— START PROVIDED RECORDS —
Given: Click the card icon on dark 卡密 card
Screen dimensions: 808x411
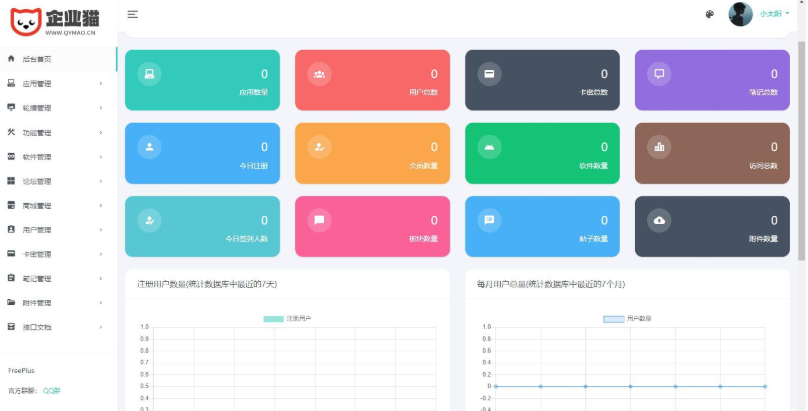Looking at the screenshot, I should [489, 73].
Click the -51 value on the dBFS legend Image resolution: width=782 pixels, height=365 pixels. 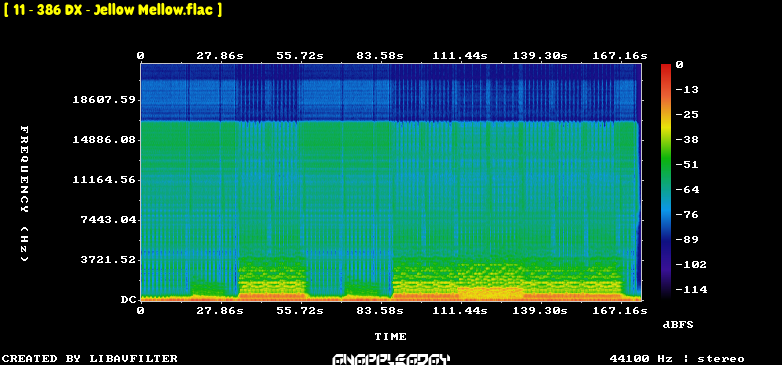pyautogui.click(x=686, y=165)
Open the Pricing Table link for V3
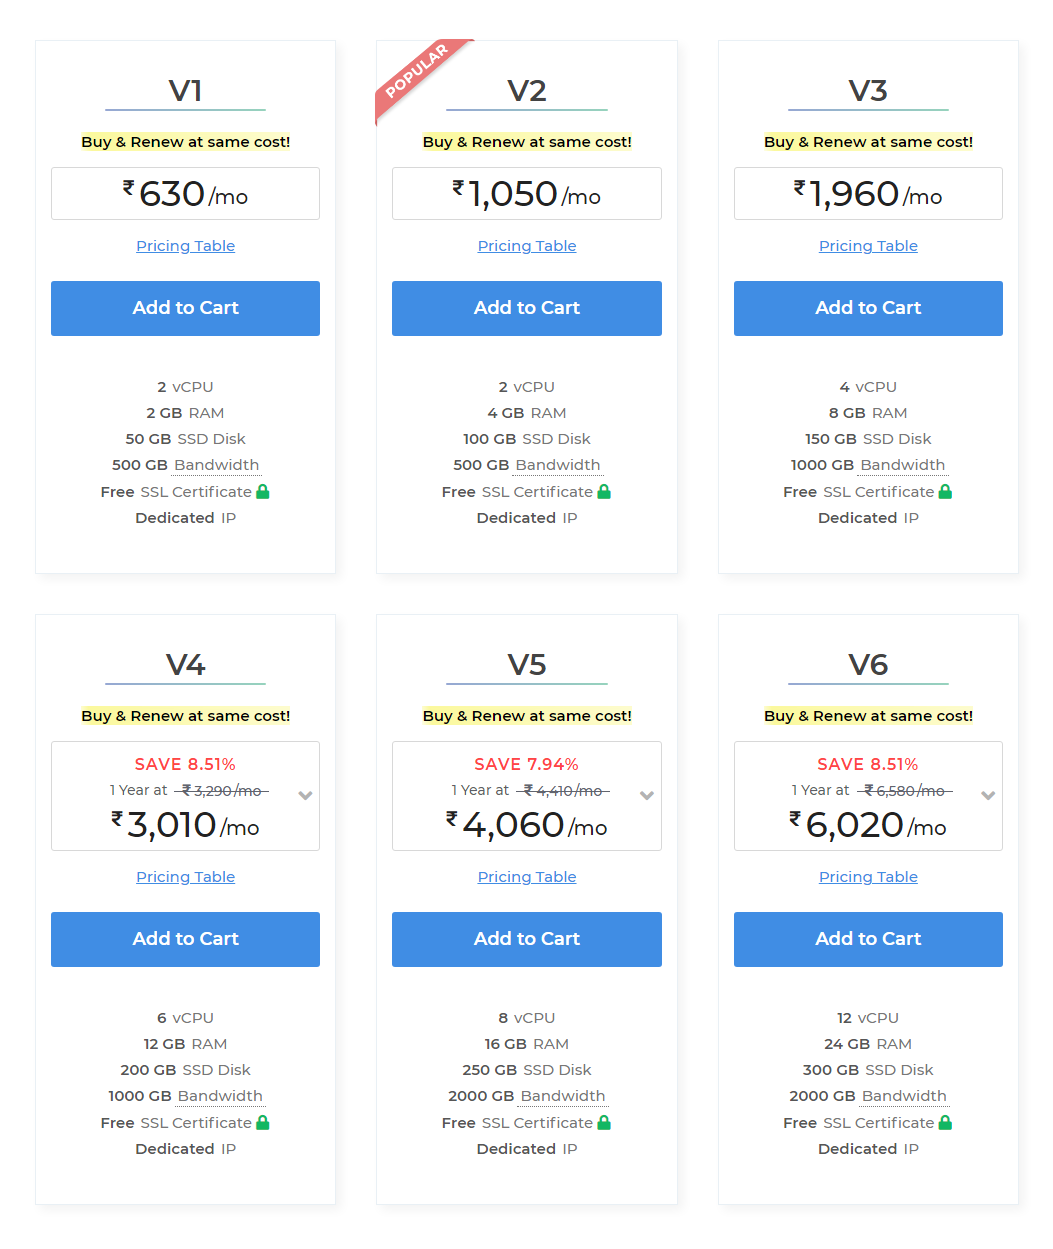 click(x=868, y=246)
— END PROVIDED RECORDS —
— START PROVIDED RECORDS —
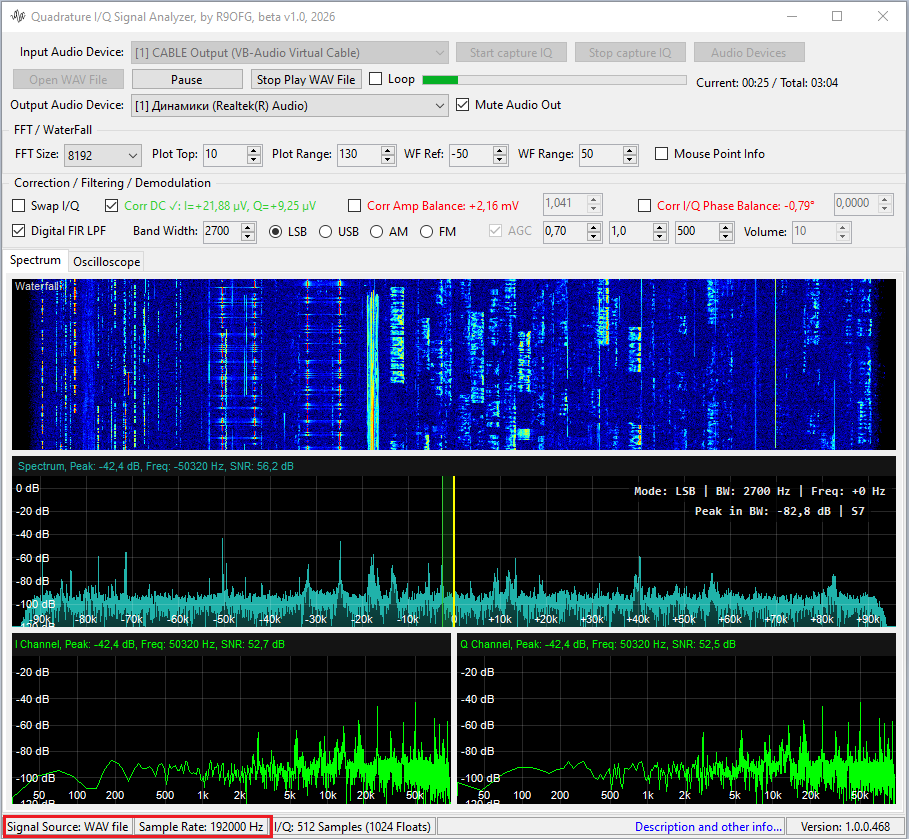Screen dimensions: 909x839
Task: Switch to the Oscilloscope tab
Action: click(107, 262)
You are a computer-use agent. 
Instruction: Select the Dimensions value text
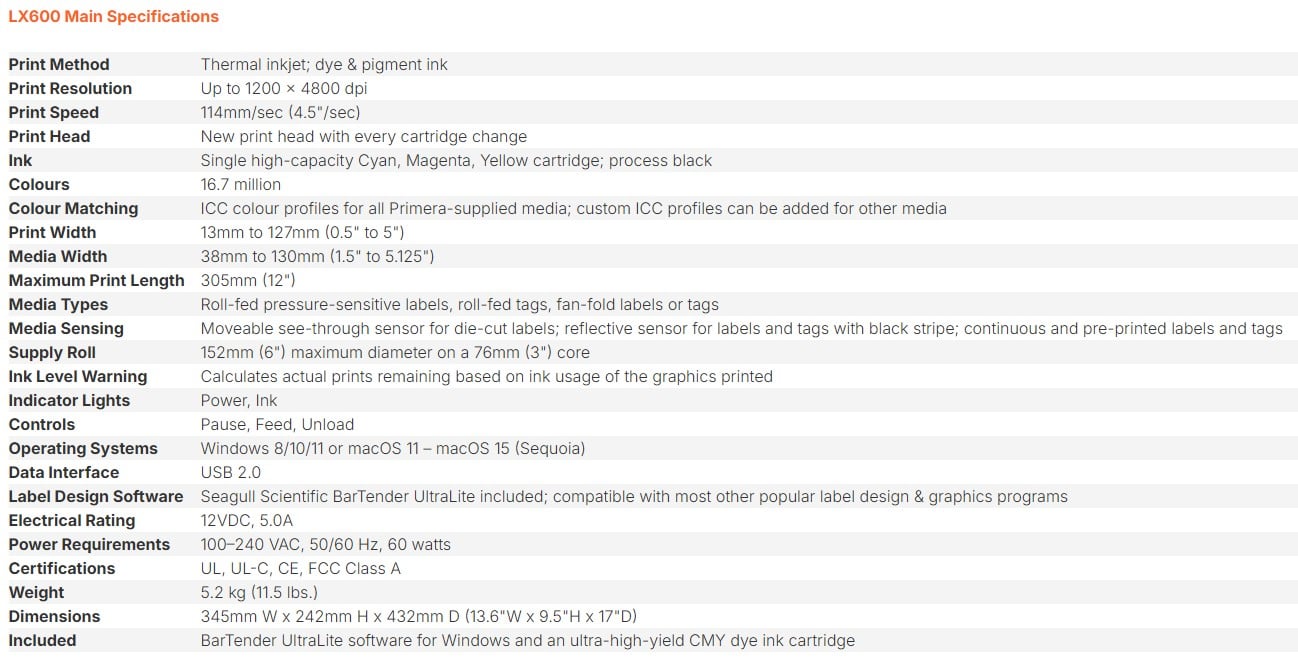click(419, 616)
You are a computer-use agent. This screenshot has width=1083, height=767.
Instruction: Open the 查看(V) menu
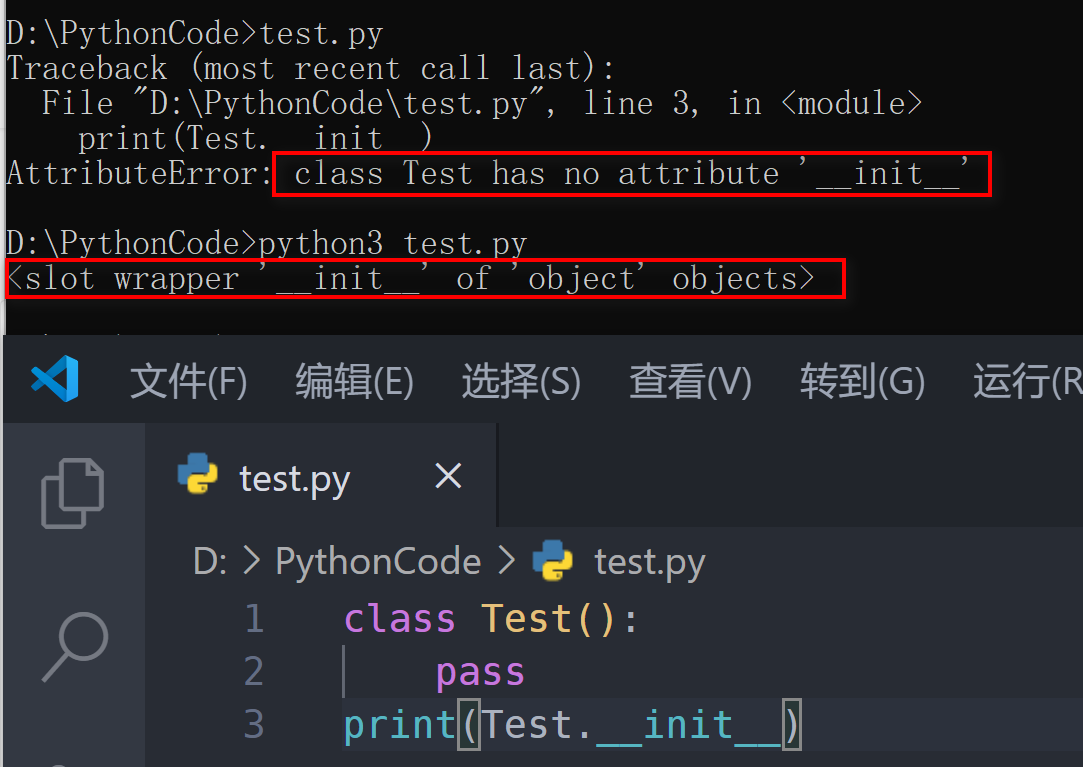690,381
— END PROVIDED RECORDS —
# THE TASK:
Identify every line of the entries above that contains the string "agent", and copy each such line in full. Treat uppercase and lowercase letters as distinct.

# ANSWER FOR THE TASK:
You are a computer-use agent. 
You are a computer-use agent. This screenshot has width=1083, height=767.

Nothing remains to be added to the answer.